The Government responded yesterday to a damning report on the split capital trust market from the Treasury Select Committee published in February, and said there were grounds to regulate the trusts to give better protection to investors. The committee found that many consumers had bought in to split capital funds as low risk when they were, in fact, highly geared to the stock market.

The Treasury said: "We accept that there may be a case for bringing investment trusts fully within regulation by the FSA." It is now working with the FSA on proposals, which it expects to publish in the Autumn.

Nick Greenwood, of the fund manager Iimia, said: "The problem has been that investment trusts have become more and more complex. There is a big gap in the rules that leaves highly complicated products completely unregulated."

The Association of Investment Trust Companies remained cool to the idea of full regulation for its members, saying it was "open-minded to the idea". The FSA is investigating a number of firms for evidence of mis-selling, but rejected the committee's call for an investigation of every fund manager in the sector. It is under pressure from MPs to force fund managers to compensate investors.

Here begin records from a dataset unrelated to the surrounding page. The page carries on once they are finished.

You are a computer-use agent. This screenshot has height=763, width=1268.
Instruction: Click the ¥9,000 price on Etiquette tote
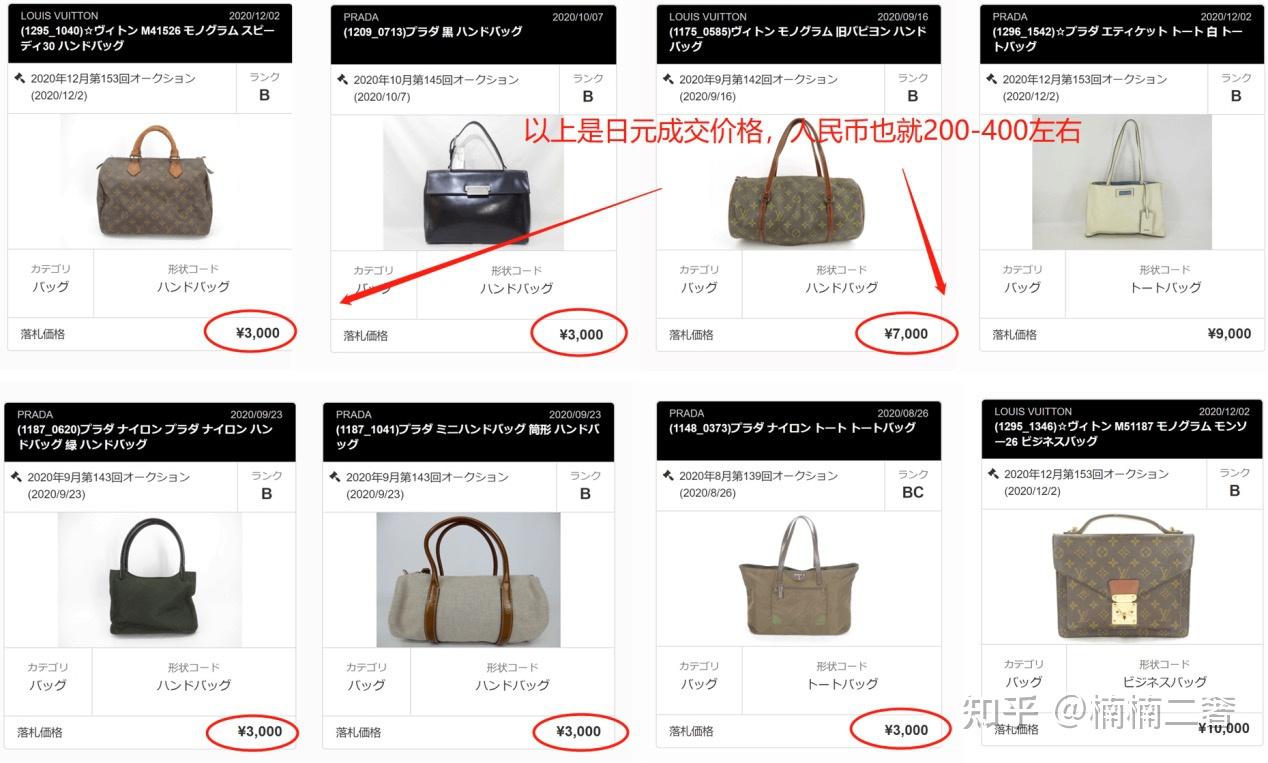tap(1229, 334)
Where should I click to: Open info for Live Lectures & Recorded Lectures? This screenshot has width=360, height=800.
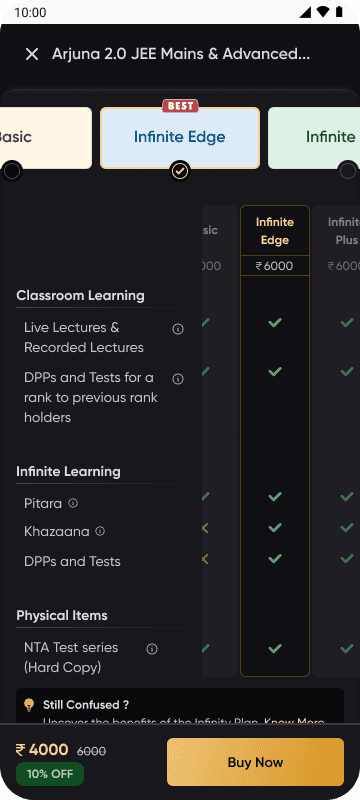click(178, 329)
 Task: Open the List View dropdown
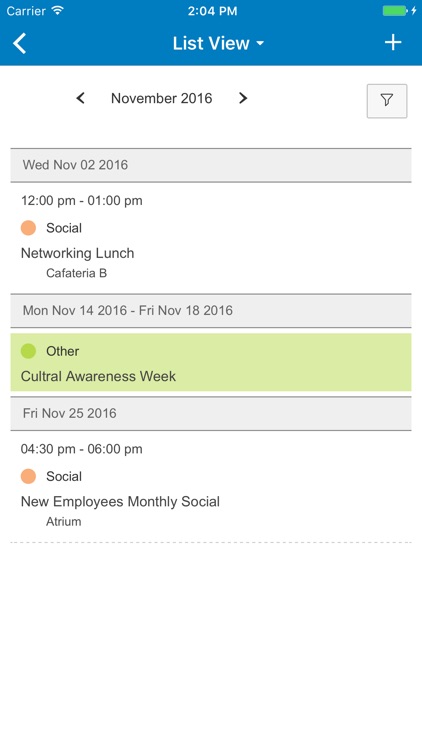(218, 43)
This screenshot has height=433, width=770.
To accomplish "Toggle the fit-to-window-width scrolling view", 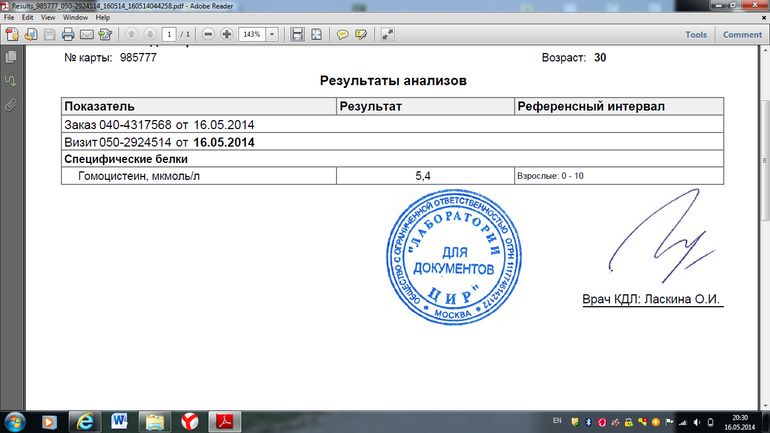I will click(297, 34).
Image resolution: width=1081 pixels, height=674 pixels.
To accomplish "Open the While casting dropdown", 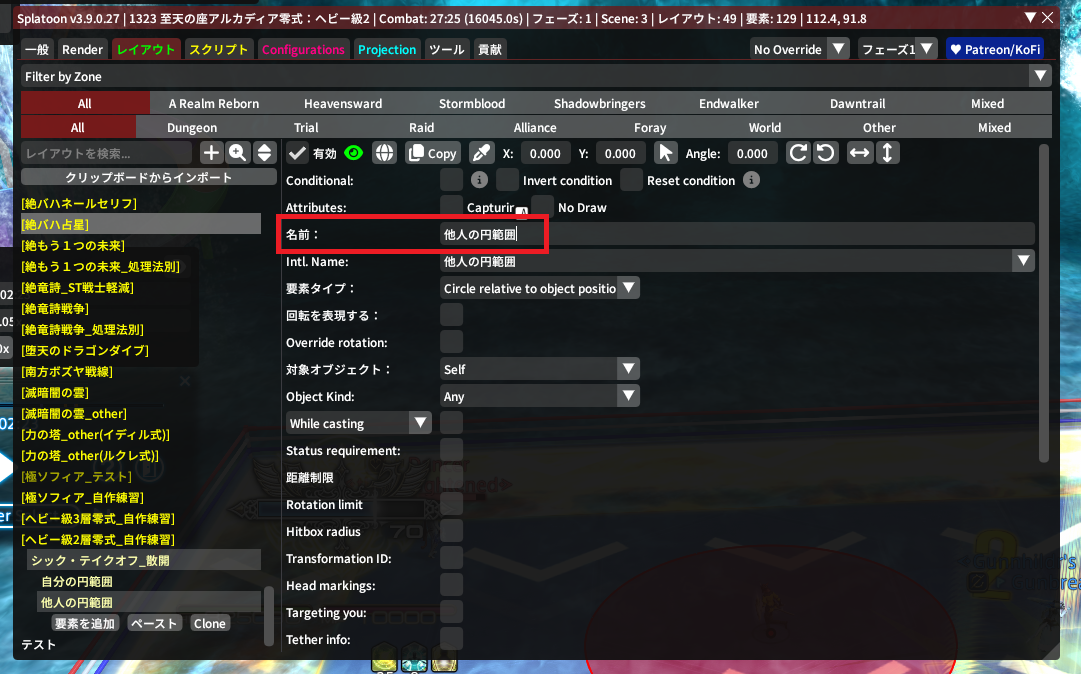I will [x=359, y=423].

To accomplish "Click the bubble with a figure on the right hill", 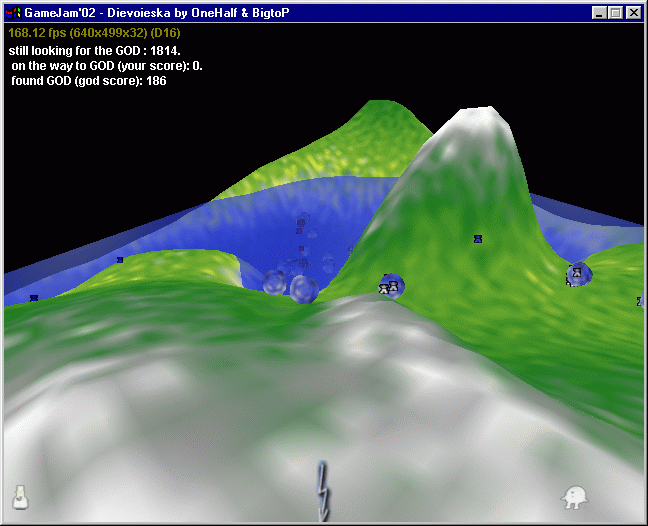I will point(577,274).
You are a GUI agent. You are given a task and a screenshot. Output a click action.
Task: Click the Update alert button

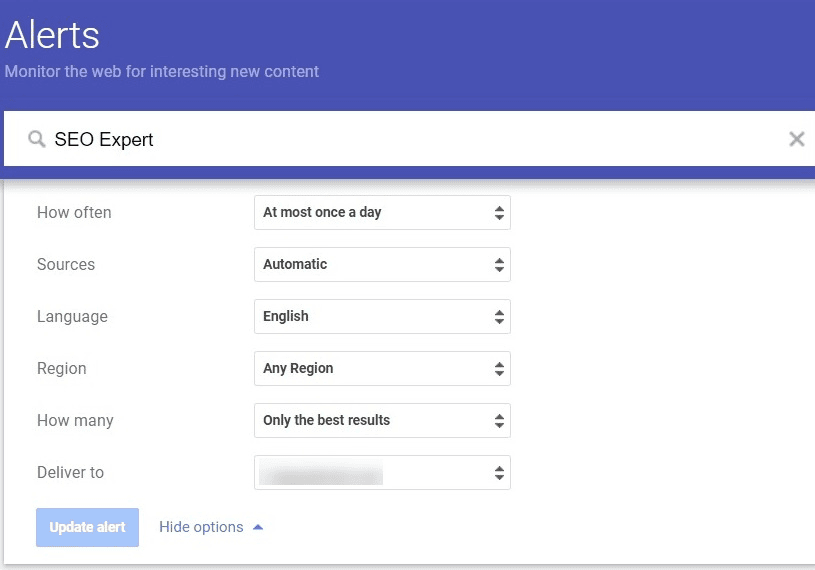(88, 527)
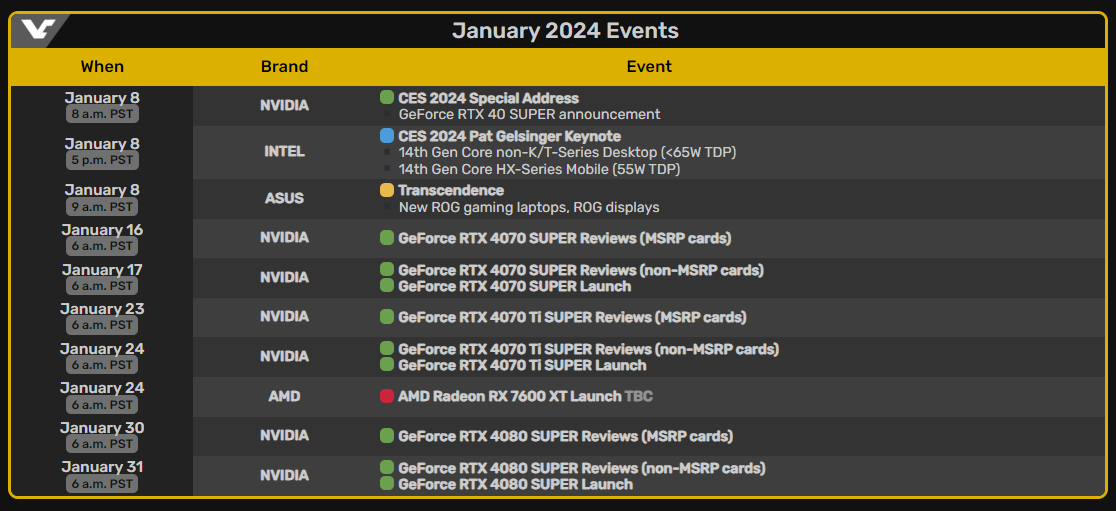
Task: Click the January 2024 Events title
Action: (565, 31)
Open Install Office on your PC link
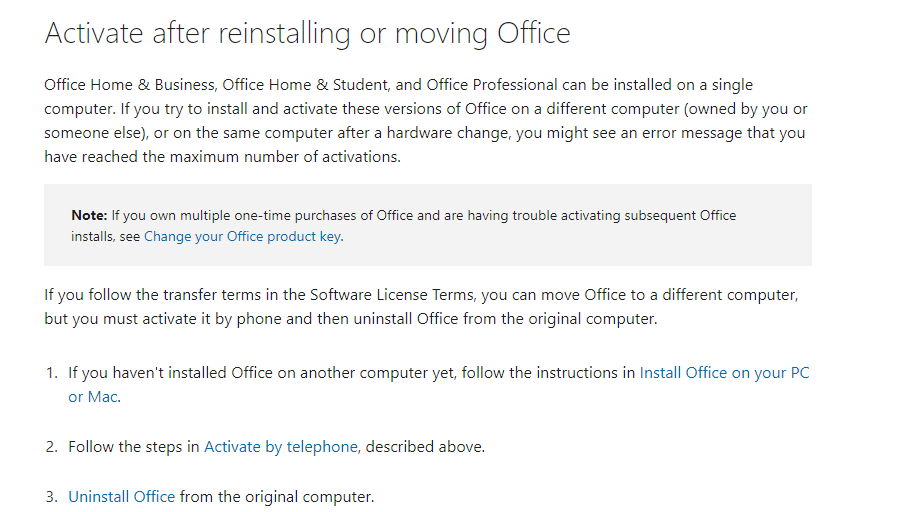Image resolution: width=904 pixels, height=512 pixels. [x=725, y=373]
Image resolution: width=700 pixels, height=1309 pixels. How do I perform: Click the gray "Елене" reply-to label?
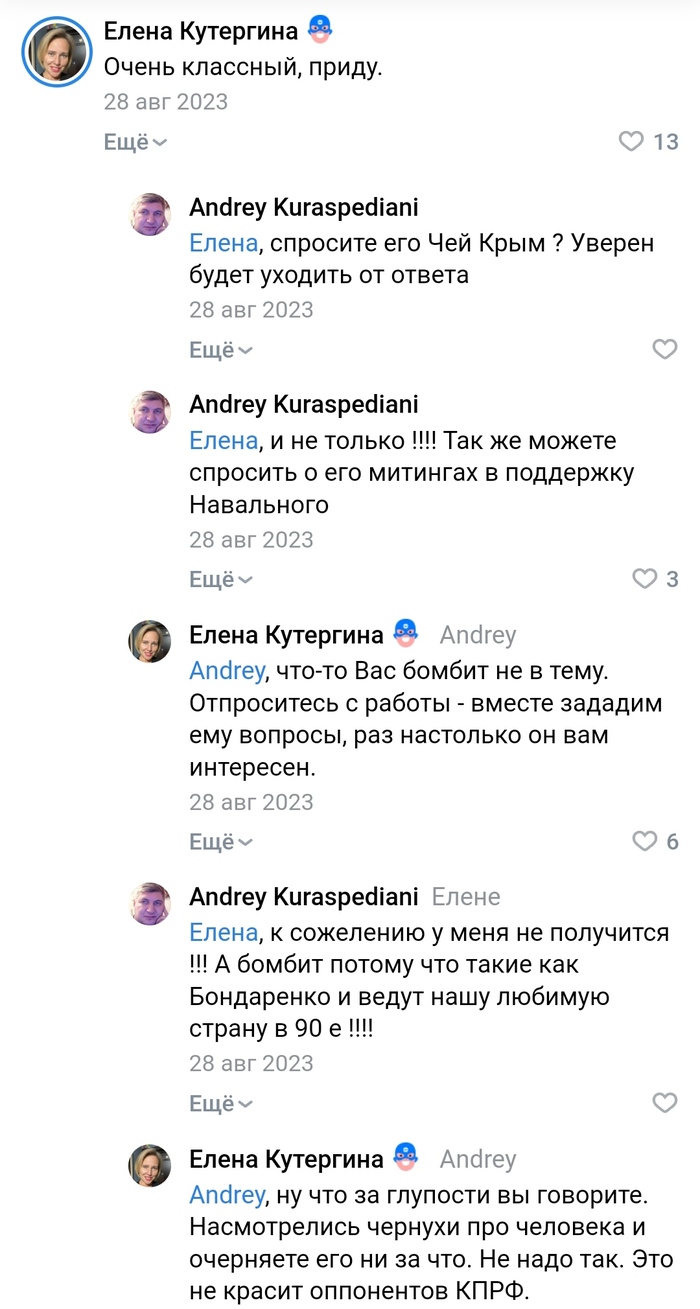(x=466, y=896)
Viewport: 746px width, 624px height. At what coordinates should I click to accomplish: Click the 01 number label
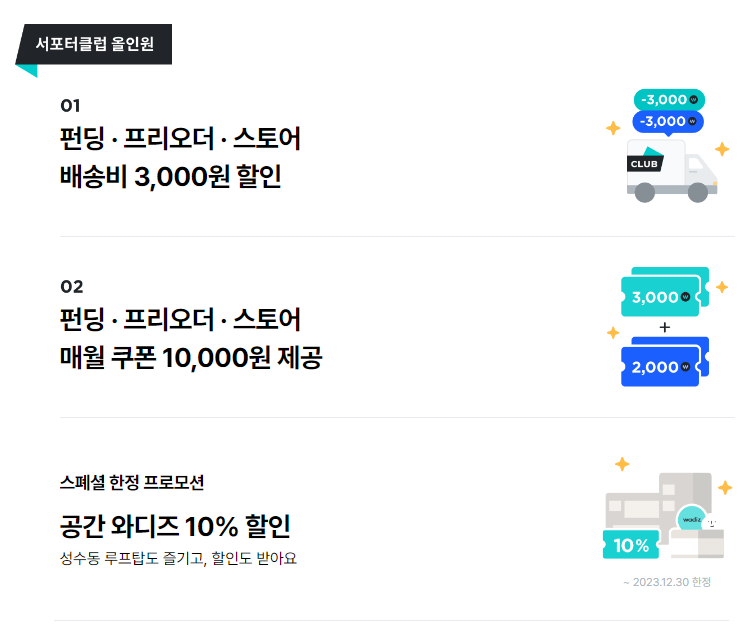70,105
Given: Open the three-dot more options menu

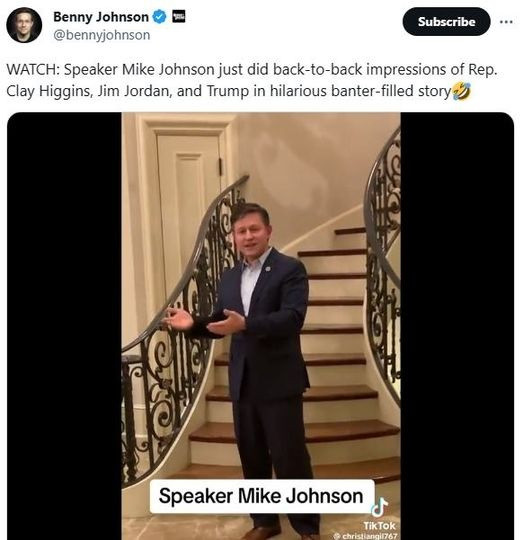Looking at the screenshot, I should click(506, 22).
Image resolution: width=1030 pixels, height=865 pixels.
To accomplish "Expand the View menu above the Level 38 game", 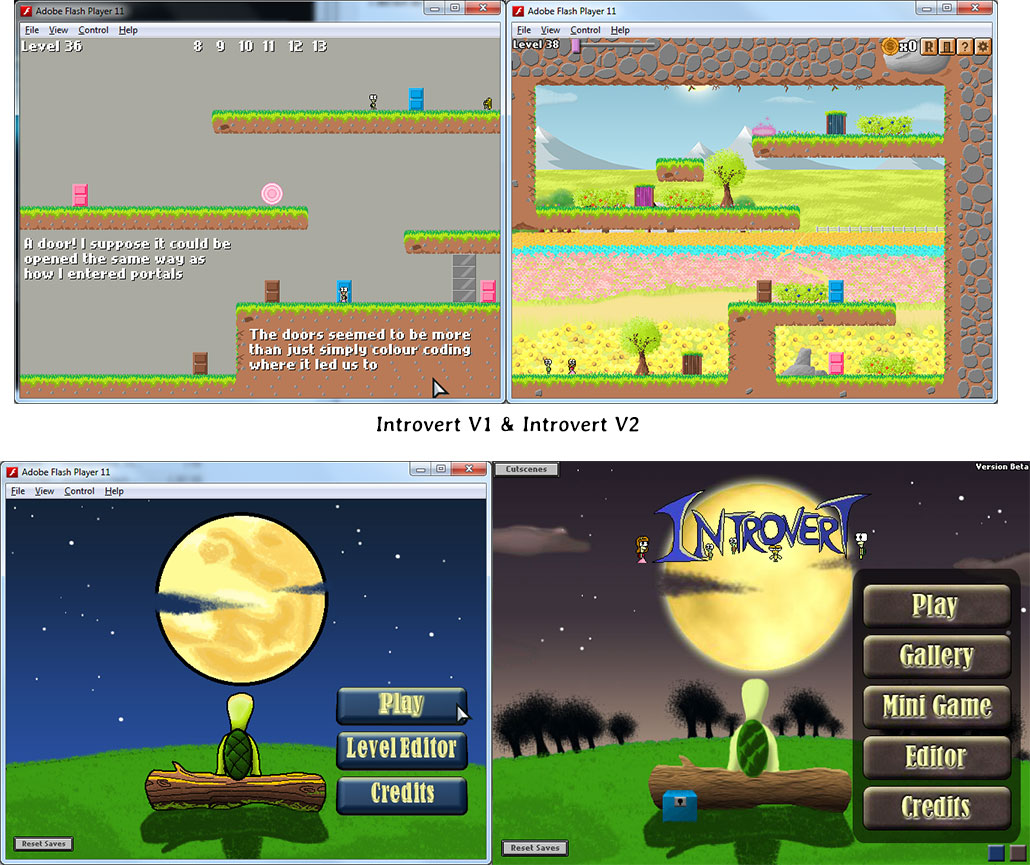I will [550, 30].
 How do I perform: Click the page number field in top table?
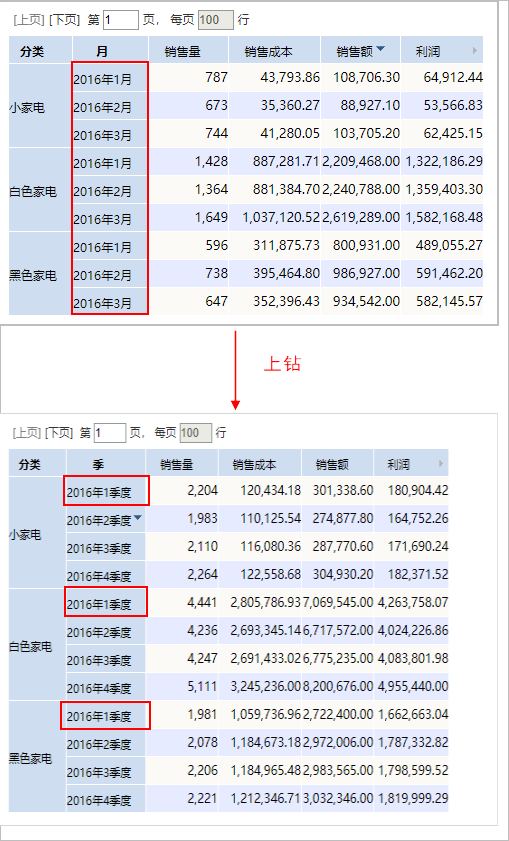[x=121, y=20]
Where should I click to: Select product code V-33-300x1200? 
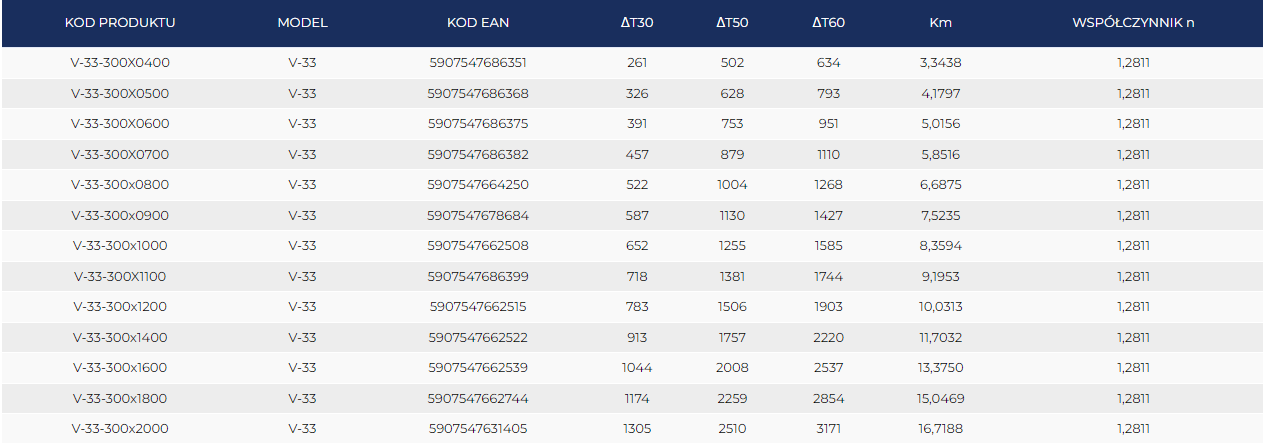pos(120,307)
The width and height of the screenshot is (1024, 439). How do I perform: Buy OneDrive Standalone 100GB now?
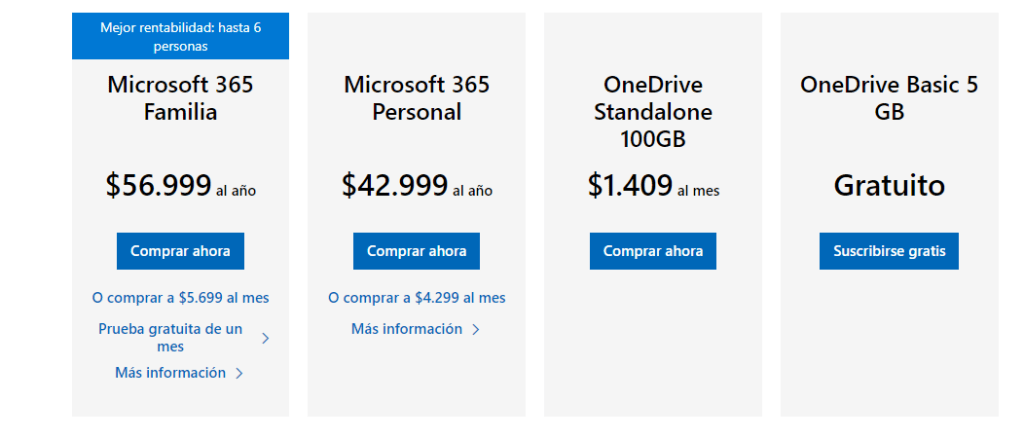pyautogui.click(x=653, y=251)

Aberdeen Asset Management, one of the firms under investigation by the FSA, rejected the committee's findings that fund managers were guilty of colluding with others in a "magic circle" that acted against shareholder interests. "Allegations of collusion ... appear not to have been based on concrete evidence," the company said. The group has been plunged into financial difficulty following the collapse of a number of its split capital trusts.